Thread Subject: Construct a matrix with rotational column elements

Hi all,

I want to construct a matrix with rotational column elements in each row. Following is an example

 A =
     1 2 3 4
     4 1 2 3
     3 4 1 2
     2 3 4 1

Given r = [1 2 3 4], instead of constructing the matrix row by row, is there any function in Matlab for doing this automatically?

Thank you,

Wendy

"Wendy " <wlq121@gmail.com> wrote in message <jb395o$haj$1@newscl01ah.mathworks.com>...
> Hi all,
>
> I want to construct a matrix with rotational column elements in each row. Following is an example
>
> A =
> 1 2 3 4
> 4 1 2 3
> 3 4 1 2
> 2 3 4 1
>
> Given r = [1 2 3 4], instead of constructing the matrix row by row, is there any function in Matlab for doing this automatically?
==================


If the matrix is to be sparse, it would be recommendable to use this tool with the 'circ' option.


http://www.mathworks.com/matlabcentral/fileexchange/26292-regular-control-point-interpolation-matrix-with-boundary-conditions


It can also handle small examples like what you've described:

>> full(interpMatrix([1 2 3 4],1,4,1,'circ')).'

ans =

     1 2 3 4
     4 1 2 3
     3 4 1 2
     2 3 4 1

"Wendy " <wlq121@gmail.com> wrote in message
news:jb395o$haj$1@newscl01ah.mathworks.com...
> Hi all,
>
> I want to construct a matrix with rotational column elements in each row.
> Following is an example
>
> A =
> 1 2 3 4
> 4 1 2 3
> 3 4 1 2
> 2 3 4 1
>
> Given r = [1 2 3 4], instead of constructing the matrix row by row, is
> there any function in Matlab for doing this automatically?

r = 1:4;
A = gallery('circul', r)

--
Steve Lord
slord@mathworks.com
To contact Technical Support use the Contact Us link on
http://www.mathworks.com

"Steven_Lord" <slord@mathworks.com> wrote in message <jb3d4e$27u$1@newscl01ah.mathworks.com>...
>
> >
> > Given r = [1 2 3 4], instead of constructing the matrix row by row, is
> > there any function in Matlab for doing this automatically?
>
> r = 1:4;
> A = gallery('circul', r)
====================


@Wendy,
Just be mindful, though, that GALLERY may not be the best thing to use for large sparse matrices.

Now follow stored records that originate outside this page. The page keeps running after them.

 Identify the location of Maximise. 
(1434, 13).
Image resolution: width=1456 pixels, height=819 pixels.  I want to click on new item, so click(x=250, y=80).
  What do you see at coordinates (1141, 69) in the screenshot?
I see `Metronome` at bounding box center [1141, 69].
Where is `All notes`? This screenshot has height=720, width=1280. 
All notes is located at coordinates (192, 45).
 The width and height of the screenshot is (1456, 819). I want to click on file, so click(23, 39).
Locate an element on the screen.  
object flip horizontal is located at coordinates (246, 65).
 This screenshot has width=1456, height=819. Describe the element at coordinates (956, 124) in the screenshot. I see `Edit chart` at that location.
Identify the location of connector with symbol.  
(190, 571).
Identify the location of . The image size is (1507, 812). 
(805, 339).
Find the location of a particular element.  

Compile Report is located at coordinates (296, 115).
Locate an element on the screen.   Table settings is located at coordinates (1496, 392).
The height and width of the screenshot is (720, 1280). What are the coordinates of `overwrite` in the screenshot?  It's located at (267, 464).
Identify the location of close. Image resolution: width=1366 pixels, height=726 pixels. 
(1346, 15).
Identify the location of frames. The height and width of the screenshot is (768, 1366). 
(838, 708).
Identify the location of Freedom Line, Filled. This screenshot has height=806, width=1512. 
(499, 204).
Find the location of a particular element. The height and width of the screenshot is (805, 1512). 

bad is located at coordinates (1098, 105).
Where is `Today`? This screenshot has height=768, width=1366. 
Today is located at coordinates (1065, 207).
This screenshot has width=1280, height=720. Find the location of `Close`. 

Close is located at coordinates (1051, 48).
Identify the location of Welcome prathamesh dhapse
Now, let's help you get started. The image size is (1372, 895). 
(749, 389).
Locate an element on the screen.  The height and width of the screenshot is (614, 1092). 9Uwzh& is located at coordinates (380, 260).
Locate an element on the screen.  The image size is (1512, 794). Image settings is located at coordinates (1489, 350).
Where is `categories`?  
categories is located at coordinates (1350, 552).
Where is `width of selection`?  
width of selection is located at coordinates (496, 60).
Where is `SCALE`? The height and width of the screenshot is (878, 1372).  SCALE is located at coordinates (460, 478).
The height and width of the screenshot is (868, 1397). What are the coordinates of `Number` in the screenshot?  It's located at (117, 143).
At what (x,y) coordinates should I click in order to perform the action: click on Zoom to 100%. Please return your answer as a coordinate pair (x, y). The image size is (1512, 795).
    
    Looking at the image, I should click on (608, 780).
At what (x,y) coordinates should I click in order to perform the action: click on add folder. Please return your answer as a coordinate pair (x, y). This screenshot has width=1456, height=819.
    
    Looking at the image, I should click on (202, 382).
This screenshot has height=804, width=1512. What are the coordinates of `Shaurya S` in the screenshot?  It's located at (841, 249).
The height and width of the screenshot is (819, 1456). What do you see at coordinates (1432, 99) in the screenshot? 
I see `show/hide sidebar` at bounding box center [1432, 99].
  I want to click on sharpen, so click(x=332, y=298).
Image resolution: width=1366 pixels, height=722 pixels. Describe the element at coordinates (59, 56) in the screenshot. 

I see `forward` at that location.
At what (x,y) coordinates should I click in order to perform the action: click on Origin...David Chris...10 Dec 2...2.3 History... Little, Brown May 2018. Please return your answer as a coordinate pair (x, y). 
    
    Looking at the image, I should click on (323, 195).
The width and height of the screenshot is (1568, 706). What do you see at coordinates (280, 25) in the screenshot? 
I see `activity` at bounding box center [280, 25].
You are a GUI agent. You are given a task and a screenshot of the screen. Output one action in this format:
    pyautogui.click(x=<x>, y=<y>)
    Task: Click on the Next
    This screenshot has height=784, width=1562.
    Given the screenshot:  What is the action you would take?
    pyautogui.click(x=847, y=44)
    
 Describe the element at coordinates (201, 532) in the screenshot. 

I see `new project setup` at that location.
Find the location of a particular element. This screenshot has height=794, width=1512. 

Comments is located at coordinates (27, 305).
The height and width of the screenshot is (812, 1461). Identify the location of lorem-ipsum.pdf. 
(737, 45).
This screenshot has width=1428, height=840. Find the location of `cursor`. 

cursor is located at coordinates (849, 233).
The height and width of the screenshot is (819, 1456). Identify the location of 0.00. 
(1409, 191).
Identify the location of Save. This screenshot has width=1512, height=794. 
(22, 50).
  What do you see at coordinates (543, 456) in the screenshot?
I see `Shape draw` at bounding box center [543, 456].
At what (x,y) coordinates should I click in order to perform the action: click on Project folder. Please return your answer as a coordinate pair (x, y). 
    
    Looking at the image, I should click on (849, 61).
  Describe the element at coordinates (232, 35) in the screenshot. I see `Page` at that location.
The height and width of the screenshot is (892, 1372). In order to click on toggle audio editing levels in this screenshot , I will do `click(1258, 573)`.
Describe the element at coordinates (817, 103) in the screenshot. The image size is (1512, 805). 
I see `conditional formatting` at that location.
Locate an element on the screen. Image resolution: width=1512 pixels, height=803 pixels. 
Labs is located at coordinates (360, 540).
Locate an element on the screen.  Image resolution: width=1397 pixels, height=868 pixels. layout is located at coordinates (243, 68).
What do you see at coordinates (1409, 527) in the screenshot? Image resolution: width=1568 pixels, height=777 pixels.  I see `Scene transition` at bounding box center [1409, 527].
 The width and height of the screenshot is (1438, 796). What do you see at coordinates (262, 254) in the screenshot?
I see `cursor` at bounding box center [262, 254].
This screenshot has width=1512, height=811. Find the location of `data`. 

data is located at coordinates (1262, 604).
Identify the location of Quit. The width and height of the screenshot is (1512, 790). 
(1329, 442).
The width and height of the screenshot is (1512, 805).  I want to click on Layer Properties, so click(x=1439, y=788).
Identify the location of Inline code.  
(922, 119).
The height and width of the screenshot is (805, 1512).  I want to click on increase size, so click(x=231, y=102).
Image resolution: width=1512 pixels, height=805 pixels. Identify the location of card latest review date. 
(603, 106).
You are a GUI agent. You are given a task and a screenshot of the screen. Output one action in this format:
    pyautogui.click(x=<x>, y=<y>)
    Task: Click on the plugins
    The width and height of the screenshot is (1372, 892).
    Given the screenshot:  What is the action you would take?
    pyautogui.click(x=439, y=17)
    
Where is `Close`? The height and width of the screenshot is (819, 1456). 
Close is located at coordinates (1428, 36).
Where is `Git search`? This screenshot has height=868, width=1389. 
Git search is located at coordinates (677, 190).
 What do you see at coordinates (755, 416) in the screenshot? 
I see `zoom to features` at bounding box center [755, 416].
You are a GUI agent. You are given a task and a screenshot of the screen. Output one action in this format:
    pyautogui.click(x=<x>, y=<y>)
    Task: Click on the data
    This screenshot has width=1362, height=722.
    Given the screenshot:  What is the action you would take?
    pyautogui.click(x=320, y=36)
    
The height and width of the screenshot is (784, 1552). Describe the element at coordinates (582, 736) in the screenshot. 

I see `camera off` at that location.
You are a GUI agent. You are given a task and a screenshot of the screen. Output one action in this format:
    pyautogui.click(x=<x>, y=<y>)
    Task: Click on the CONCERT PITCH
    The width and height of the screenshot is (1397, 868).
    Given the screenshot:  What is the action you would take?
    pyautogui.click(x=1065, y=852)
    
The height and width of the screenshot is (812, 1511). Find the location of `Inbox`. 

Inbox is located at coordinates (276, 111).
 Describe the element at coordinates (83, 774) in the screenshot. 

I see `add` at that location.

Compare:


r=[1 2 3 4 sparse(zeros(1,10000))];

%% Using interpMatrix

tic; A=interpMatrix(r,1,length(r),1,'circ').'; toc
%Elapsed time is 0.029751 seconds.


%% Using GALLERY

 tic; A=gallery('circul',r); toc
Out of memory. Type HELP MEMORY for your options.

Error in toeplitz (line 36)
t = cidx(:,ones(p,1)) + ridx(ones(m,1),:); % Toeplitz subscripts

Error in circul (line 28)
C = toeplitz( [ v(1) v(n:-1:2) ], v );

Error in gallery (line 233)
[varargout{1:max(nargout,1)}] = F(varargin{:});

"Wendy " <wlq121@gmail.com> wrote in message <jb395o$haj$1@newscl01ah.mathworks.com>...
> I want to construct a matrix with rotational column elements in each row. Following is an example
>
> A =
> 1 2 3 4
> 4 1 2 3
> 3 4 1 2
> 2 3 4 1
>
> Given r = [1 2 3 4], instead of constructing the matrix row by row, is there any function in Matlab for doing this automatically?
- - - - - - - -
  Also you could use:

 A = toeplitz(circ(r(end:-1:1),1),r);

Roger Stafford

"Wendy " <wlq121@gmail.com> wrote in message <jb395o$haj$1@newscl01ah.mathworks.com>...
> I want to construct a matrix with rotational column elements in each row. Following is an example
>
> A =
> 1 2 3 4
> 4 1 2 3
> 3 4 1 2
> 2 3 4 1
>
> Given r = [1 2 3 4], instead of constructing the matrix row by row, is there any function in Matlab for doing this automatically?
- - - - - - - - -
  If you're interested in variety, here's another way:

 n = length(r);
 A = reshape(r(mod(floor((0:n^2-n+1:(n^2-n+1)*(n^2-1))/n),n)+1),n,n);

Roger Stafford

"Roger Stafford" wrote in message <jb4544$ha7$1@newscl01ah.mathworks.com>...
>
> Also you could use:
>
> A = toeplitz(circ(r(end:-1:1),1),r);
=====================

It might be good to say where to obtain the CIRC function,

>> A = toeplitz(circ(r(end:-1:1),1),r);
Undefined function 'circ' for input arguments of type 'double'.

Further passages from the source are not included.